**原文:**
----

小說介紹
小說以主人公“托比”的第一人稱視角來敘述,講述了修女“紅曜石”以自己的犧牲為代價挫敗托比所進行的古代遺物非法交易,並將主人公帶入正道的故事。
其中紅曜石的原型是七曜教會星杯騎士團總長、12守護騎士第一位的愛因·瑟爾納特,而作者為小說中開頭提到的密希特(《英雄傳說:閃之軌跡》終章對話中有提到),主人公是埃雷波尼亞帝國游擊士托瓦爾·蘭德納(小說中的筆名為托比,《英雄傳說:閃之軌跡》2作中登場角色,《英雄傳說:零之軌跡》前傳漫畫《審判的指環》的主要角色)則是借小說的主人公托比之口描述了自己從市井混混到游擊士轉變的原由。小說末尾紅曜石犧牲的劇情則是為了迷惑七曜教會的敵對勢力。而實際上“紅曜石修女”和成為游擊士後的“托比”在小說結束之後也有過經常性的來往與合作。
收集方法
第1卷 研修結束後,與洛連特民家裡的雷特拉對話可得到。另外柏斯(柏斯超市)有售。

----

**資料摘錄:**
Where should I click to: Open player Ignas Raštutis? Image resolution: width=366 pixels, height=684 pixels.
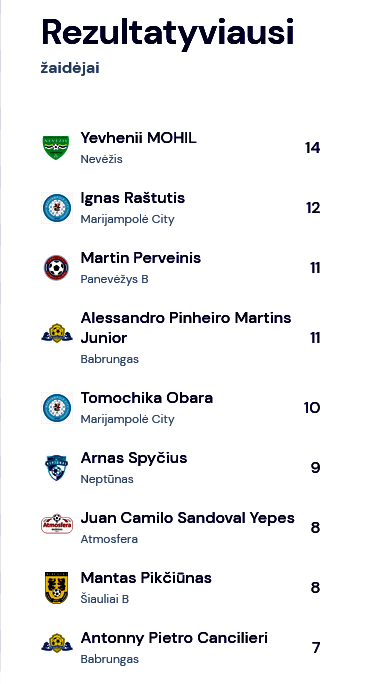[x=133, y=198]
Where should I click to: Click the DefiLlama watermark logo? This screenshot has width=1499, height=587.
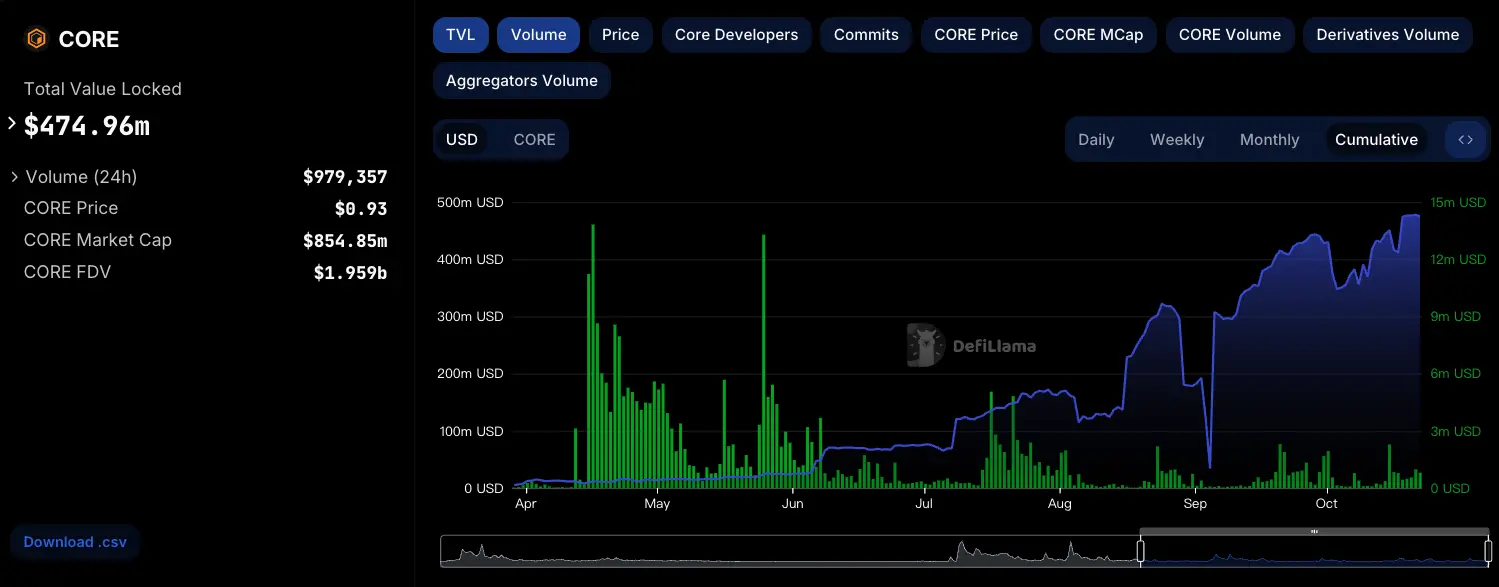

----

**作業要求 1:** 請列出小說介紹原文中以書名號《》標示的所有名稱,重複出現者只列一次。
**作業要求 2:** 請接續這篇小說介紹原文的最後一句,往下續寫。
上述資料與此處無關。

**參考答案 1:** 《英雄傳說:閃之軌跡》、《英雄傳說:零之軌跡》、《審判的指環》

**參考答案 2:**
第2卷 一章開始時,與守衛威爾特橋的士兵哈羅德對話可得到。另外柏斯(柏斯超市)有售。
第3卷 在得知摩爾根將軍回來後,與哈肯大門酒吧中的馬爾科對話可得到。
第4卷 準備前往瓦雷利亞湖時,去柏斯超市與里布羅對話可得到。
第5卷 學園祭結束後,去瑪諾利亞村前,與盧安市的瑪奇爾達對話可得到。
第6卷 第三章開始時,去傑尼絲王立學院社團大樓資料室找帕布對話可得到。
第7卷 中央工房事件後,去沃爾費堡壘,與布魯諾對話可得到。
第8卷 進入終章後,當劇情發展到從飛艇坪退票完後,直接返回艾爾·雷登關所,與一樓休息室的士兵奧塔對話可得到。
第9卷 到王都之前,經過艾爾貝週遊道(無視盤查士兵的警告),到格魯納門2樓,一直往南找士兵塞維安對話可得到。
第10卷 劇情到夜晚去大聖堂時,先去空港的埃爾尤賽號上與在那的拉爾夫對話可得到。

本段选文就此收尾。